Erfreuliches gibt es zum Ende des Sommers vom Arbeitsmarkt zu berichten. Erstmals seit mehreren Jahren sinkt die Zahl der Menschen ohne Beschäftigung im Bezirk. Ende August waren 4.165 Personen arbeitslos vorgemerkt, das sind um 1,6 Prozent weniger als vor einem Jahr. „Auch unter Einberechnung der um 60 Personen leicht gestiegenen Anzahl an Schulungsteilnehmern geht sich noch ein kleines Minus bei der Arbeitslosigkeit im August im Bezirk aus“, freut sich AMS-Geschäftsstellenleiter Alfred Walbert.

Umso erfreulicher seien die Zahlen im Lichte der im Juli mit einem Plus von 2,2 Prozent stark gestiegenen Beschäftigung. Im Moment ist die Konjunktur robust genug, um das Arbeitskräfteangebot aufzunehmen. Niederösterreich- und österreichweit geht die Arbeitslosigkeit noch deutlicher um 5,1 bzw. 5,5 Prozent zurück. Auch am für die Beschäftigung der Erwerbstätigen von Gänserndorf wichtigen Arbeitsmarkt Wien sinken die Vorgemerktenzahlen im August um immerhin 5.213 Personen oder 4,2 Prozent. Getragen wird die Beschäftigung von einer guten Konjunktur in Industrie und Gewerbe. Immerhin 153 offene Stellen in diesen Bereichen hat das AMS Gänserndorf im August geworben, fast doppelt so viele wie vor einem Jahr.

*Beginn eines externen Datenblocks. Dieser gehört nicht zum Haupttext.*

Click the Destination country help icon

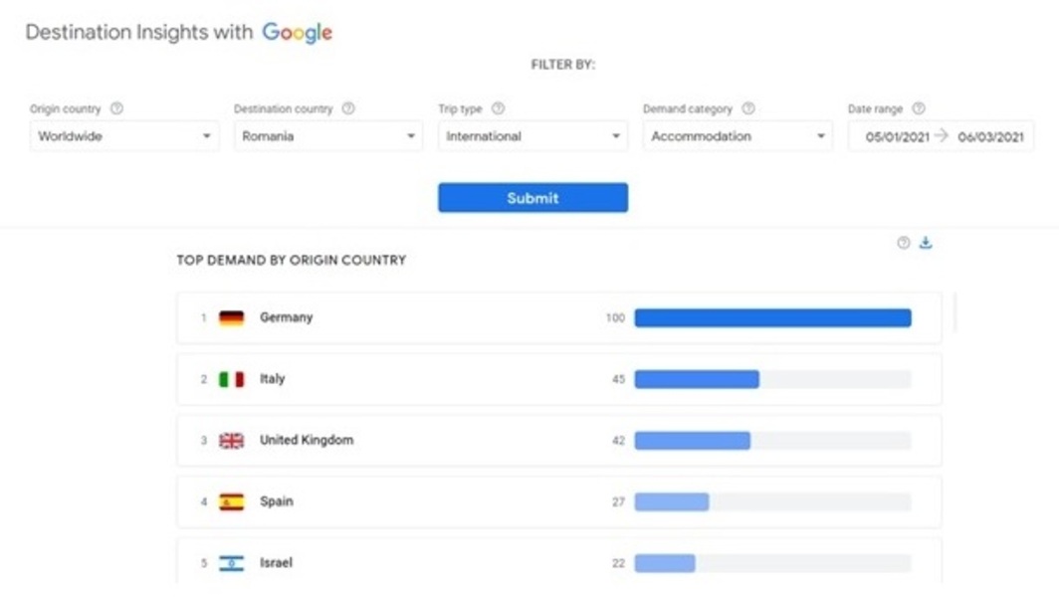[348, 108]
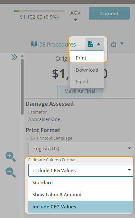
Task: Select Show Labor $ Amount option
Action: [81, 195]
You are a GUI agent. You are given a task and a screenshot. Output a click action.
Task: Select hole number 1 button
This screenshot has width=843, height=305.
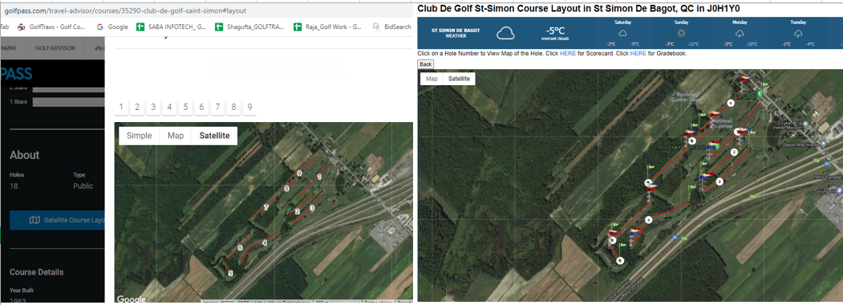pos(121,107)
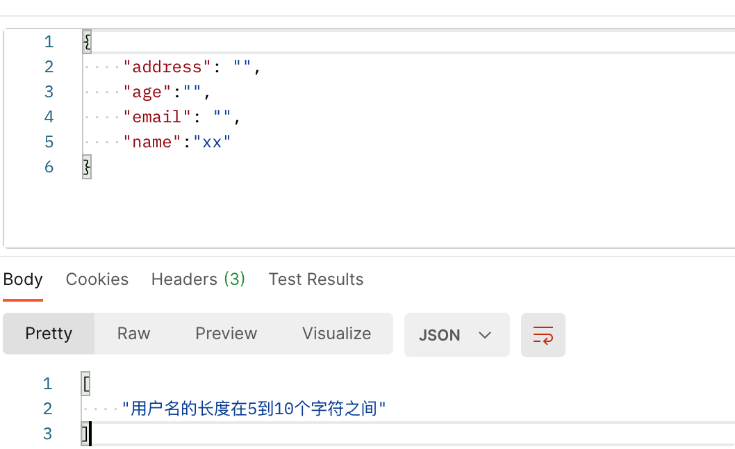The width and height of the screenshot is (735, 449).
Task: Click the closing curly brace on line 6
Action: click(87, 167)
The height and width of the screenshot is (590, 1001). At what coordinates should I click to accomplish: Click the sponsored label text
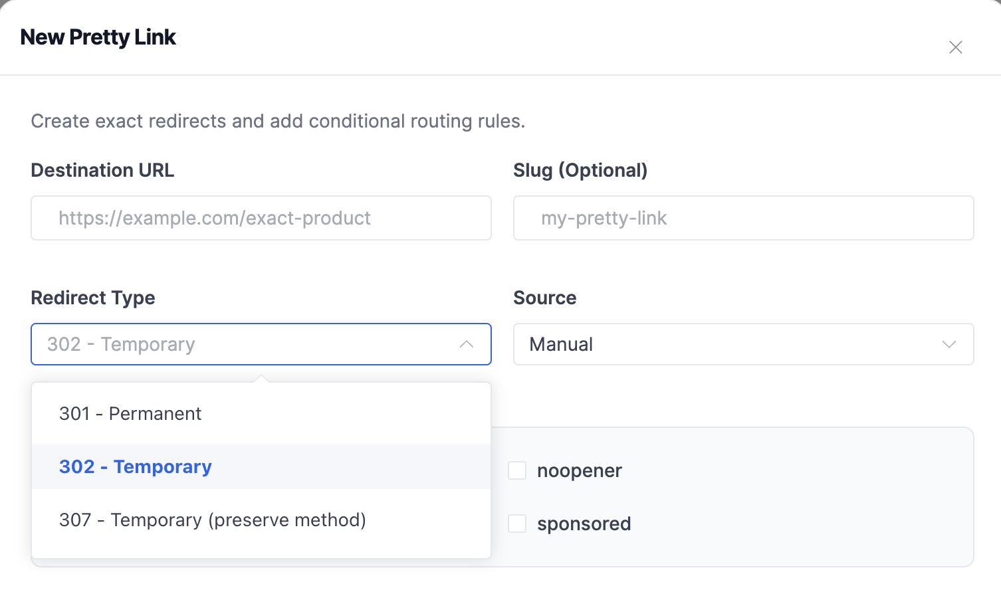click(584, 524)
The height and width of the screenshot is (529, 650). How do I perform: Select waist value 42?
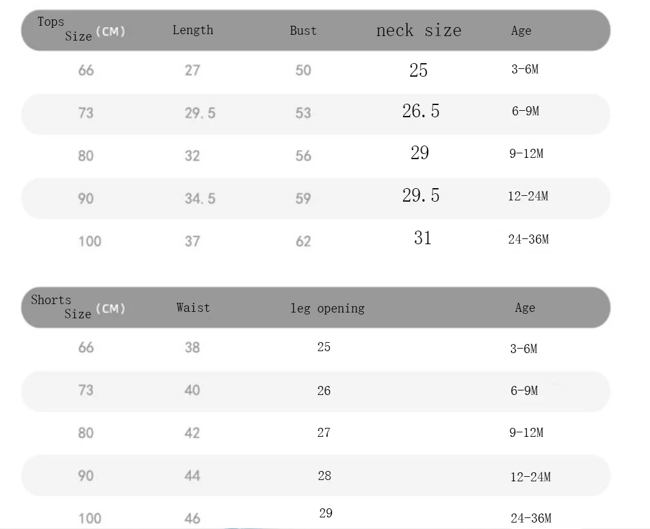pos(192,433)
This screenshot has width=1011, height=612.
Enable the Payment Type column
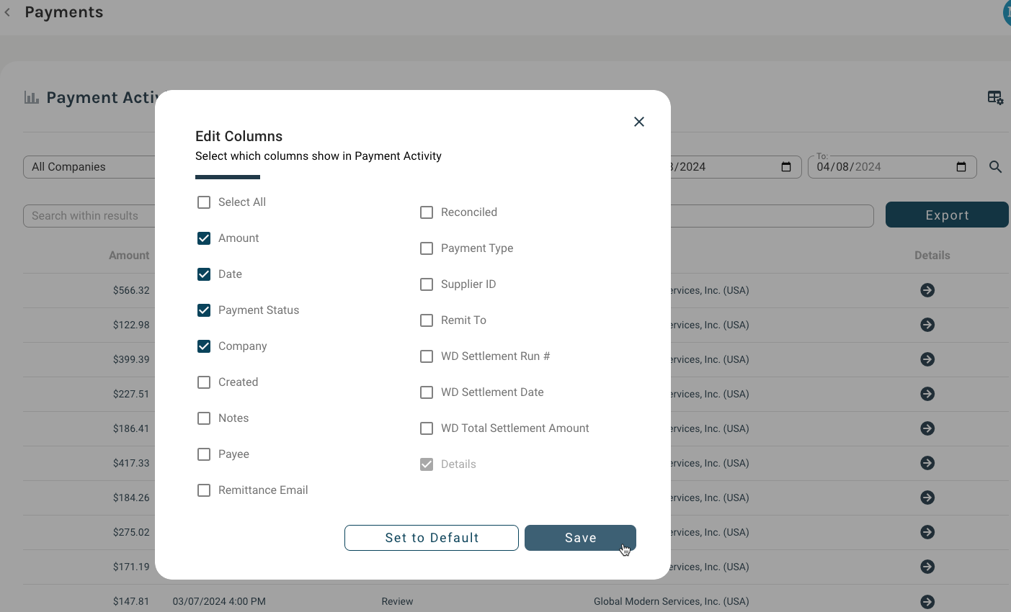tap(427, 248)
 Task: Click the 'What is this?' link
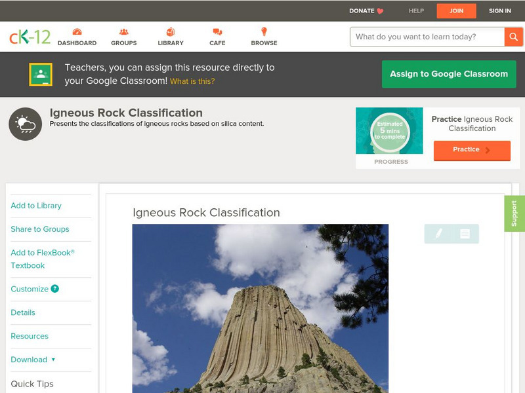[192, 82]
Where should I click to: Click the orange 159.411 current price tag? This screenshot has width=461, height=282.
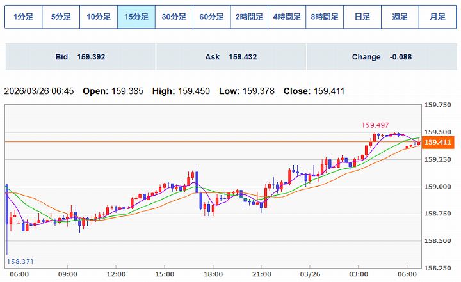coord(439,142)
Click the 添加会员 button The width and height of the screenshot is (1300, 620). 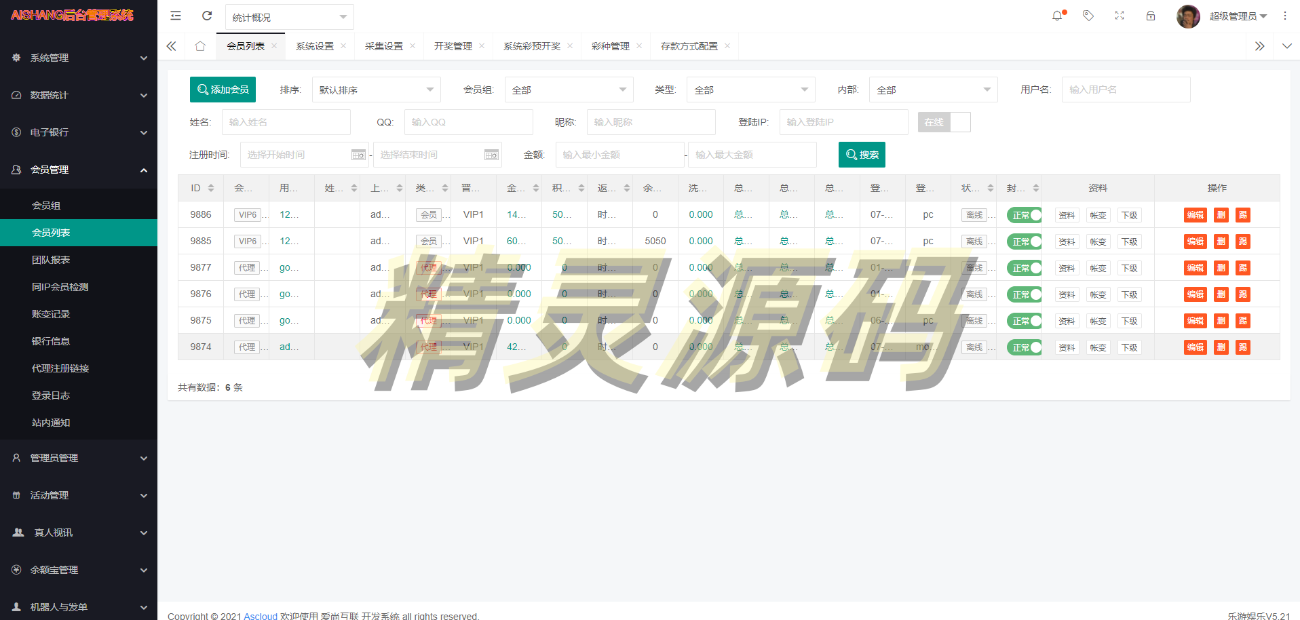[x=223, y=90]
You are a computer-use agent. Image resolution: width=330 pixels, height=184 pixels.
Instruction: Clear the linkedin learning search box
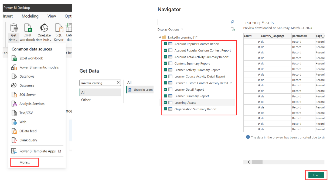coord(118,83)
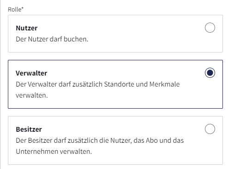
Task: Click the bold Verwalter heading
Action: click(x=31, y=73)
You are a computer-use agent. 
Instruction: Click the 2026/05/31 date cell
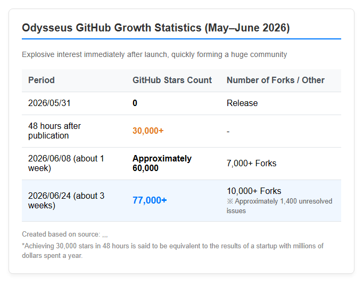pos(50,103)
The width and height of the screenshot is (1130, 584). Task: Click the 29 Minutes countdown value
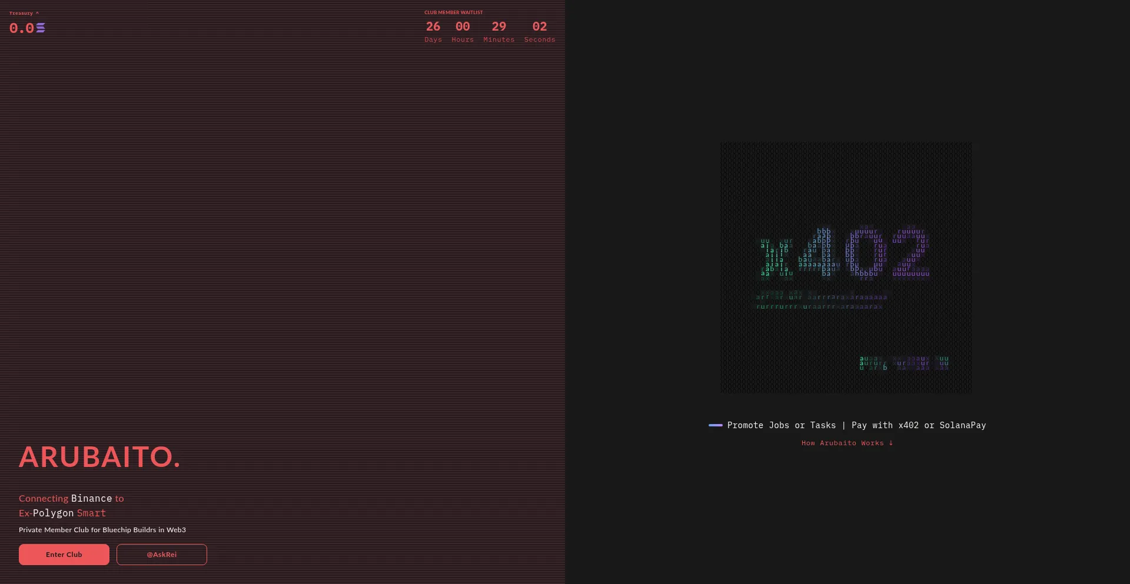click(498, 26)
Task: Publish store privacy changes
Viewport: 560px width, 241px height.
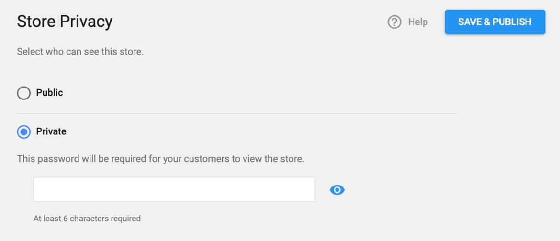Action: pos(494,22)

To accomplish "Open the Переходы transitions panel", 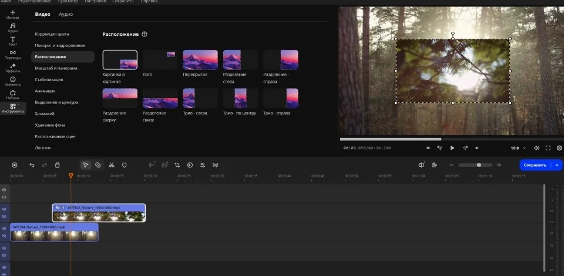I will 13,55.
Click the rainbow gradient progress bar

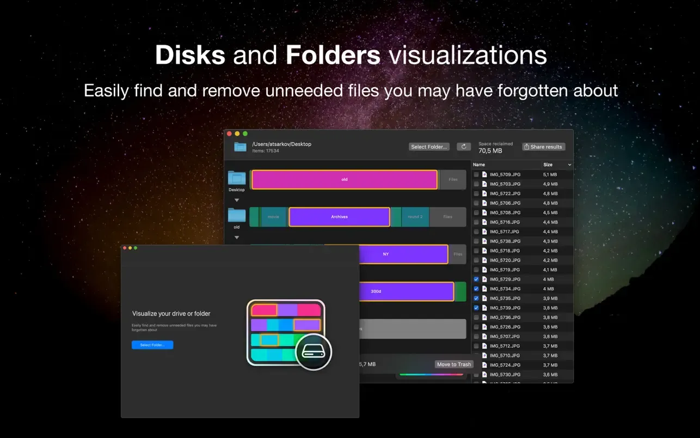pos(432,375)
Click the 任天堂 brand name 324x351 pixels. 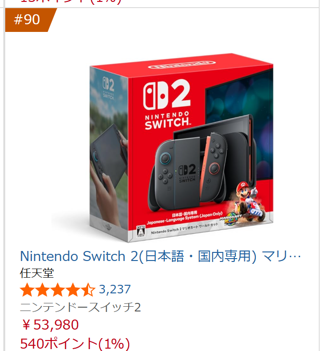37,273

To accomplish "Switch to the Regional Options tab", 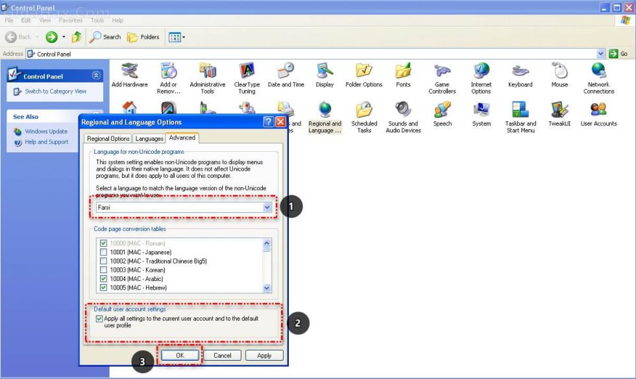I will click(x=108, y=138).
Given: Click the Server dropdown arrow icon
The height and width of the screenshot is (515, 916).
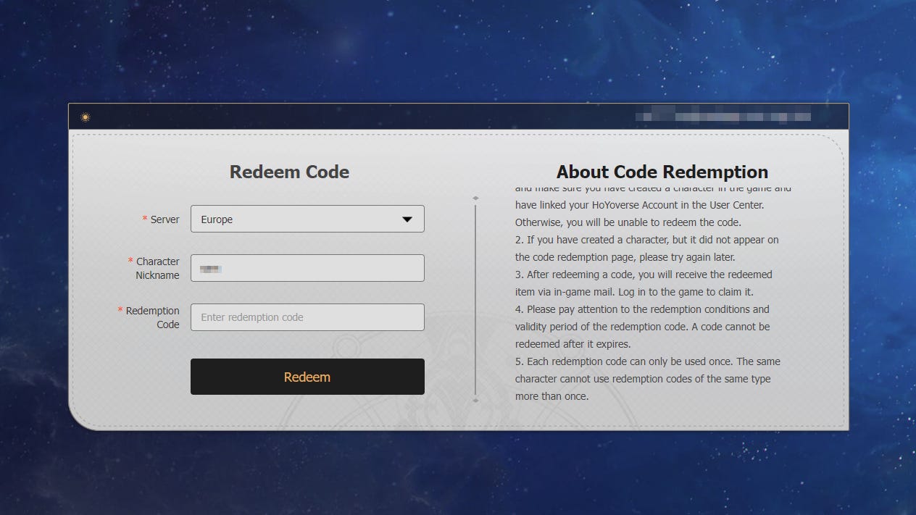Looking at the screenshot, I should (x=407, y=219).
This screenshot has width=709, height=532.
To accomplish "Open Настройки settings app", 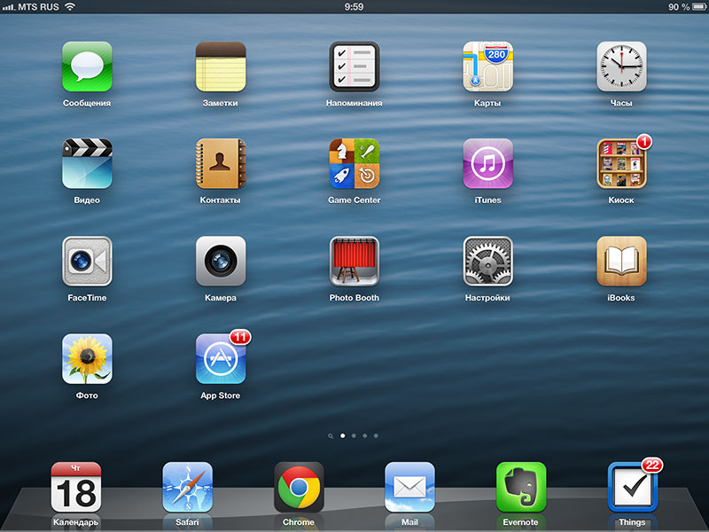I will click(x=487, y=262).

Saisonale Einflüsse entscheidend

Für die nächsten Monate werden wieder die saisonalen Einflüsse über die weitere Entwicklung der Arbeitslosigkeit entscheiden. „Bei einer milden Witterung und entsprechend hoher Beschäftigung kann es durchaus sein, dass wir auch in den verbleibenden Monaten des Jahres sinkende Arbeitslosenraten sehen“, gibt sich Walbert optimistisch. Mittel – und längerfristig sind die Aussichten für den Bezirk aber nicht so positiv. Nach wir vor bleiben die strukturellen Probleme des Bezirks, wie z.B. der Mangel an hochrangigen Verkehrsverbindungen, ungelöst.

Vom allgemeinen Aufschwung profitieren junge Menschen bis 25 Jahre, Männer und zumindest kurzfristig auch gering Qualifizierte. Auch der Bestand der Lehrstellensuchenden hat sich im letzten Monat um 25 Prozent verringert. Sorgenkind bleibt die Arbeitslosigkeit bei älteren Arbeitsuchenden ab 50 Jahren, die im August im Bezirk um 39 Personen (+7 Prozent) gestiegen ist.